City watchdog is urged to tighten up banking rules

THE regulator of Britain’s banking system faces calls to tighten up its rules as it prepares to end a temporary ban on speculating on banks’ share prices falling.

by Tribune Web Editor
Thursday, January 8th, 2009

by René Lavanchy

THE regulator of Britain’s banking system faces calls to tighten up its rules as it prepares to end a temporary ban on speculating on banks’ share prices falling.

The Financial Services Authority banned the practice of short-selling stock in financial firms last September, amid fears that it was helping to drive down confidence in banks such as HBOS. The ban ends next week.

But Liberal Democrat Treasury spokesperson Vince Cable and Labour Treasury Select Committee chair John McFall say that the current weakness of British banks – and their reluctance to lend – mean ending it is too premature.
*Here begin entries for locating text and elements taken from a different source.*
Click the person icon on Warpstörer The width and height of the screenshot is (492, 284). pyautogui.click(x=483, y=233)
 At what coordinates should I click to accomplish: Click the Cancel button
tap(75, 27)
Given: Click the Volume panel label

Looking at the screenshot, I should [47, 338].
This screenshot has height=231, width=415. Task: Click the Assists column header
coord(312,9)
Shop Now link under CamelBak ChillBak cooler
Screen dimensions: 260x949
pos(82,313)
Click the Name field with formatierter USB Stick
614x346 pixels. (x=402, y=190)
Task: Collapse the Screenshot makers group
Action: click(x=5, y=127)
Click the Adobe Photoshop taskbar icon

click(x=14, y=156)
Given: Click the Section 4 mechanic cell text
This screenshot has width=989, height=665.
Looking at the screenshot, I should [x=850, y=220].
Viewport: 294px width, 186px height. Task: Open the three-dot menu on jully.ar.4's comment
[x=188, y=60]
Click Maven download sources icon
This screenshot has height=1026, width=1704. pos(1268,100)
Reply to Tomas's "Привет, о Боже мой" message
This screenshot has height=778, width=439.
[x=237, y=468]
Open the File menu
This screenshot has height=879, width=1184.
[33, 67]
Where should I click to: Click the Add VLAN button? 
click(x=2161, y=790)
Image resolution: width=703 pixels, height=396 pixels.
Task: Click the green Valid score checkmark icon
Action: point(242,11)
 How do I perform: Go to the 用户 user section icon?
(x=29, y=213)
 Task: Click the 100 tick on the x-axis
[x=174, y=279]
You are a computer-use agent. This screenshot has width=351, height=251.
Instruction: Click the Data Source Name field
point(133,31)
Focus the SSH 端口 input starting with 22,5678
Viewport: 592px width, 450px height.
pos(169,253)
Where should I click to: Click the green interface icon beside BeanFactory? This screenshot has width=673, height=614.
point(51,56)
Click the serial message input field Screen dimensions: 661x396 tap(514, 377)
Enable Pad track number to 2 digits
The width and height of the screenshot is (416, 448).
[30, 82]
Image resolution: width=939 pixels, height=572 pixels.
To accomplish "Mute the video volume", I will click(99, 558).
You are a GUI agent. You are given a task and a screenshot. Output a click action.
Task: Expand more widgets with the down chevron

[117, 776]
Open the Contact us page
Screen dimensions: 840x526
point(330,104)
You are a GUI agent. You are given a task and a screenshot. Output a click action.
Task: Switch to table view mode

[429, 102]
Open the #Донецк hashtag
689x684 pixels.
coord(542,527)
Prem Sikka, professor of accounting at the University of Essex, agreed: “It was considered to be a blot on the financial landscape three months ago. Nothing has changed since then. There should be a permanent ban. People are selling something they haven’t got, and by selling they’ll drive the price down”.

Jim Cousins, a member of the Treasury Select Committee, disagreed: “There are whole areas of the financial sector that aren’t regulated at all. We should be going about extending the scope of regulation rather than getting excited about this box of tricks.”

Short-selling involves borrowing shares and selling them on, in the expectation that they can be bought back more cheaply after the share price falls.

Mr Cousins also called for short-sellers’ identities to be made public – a rule which the FSA has also temporarily introduced, and which it is currently considering extending.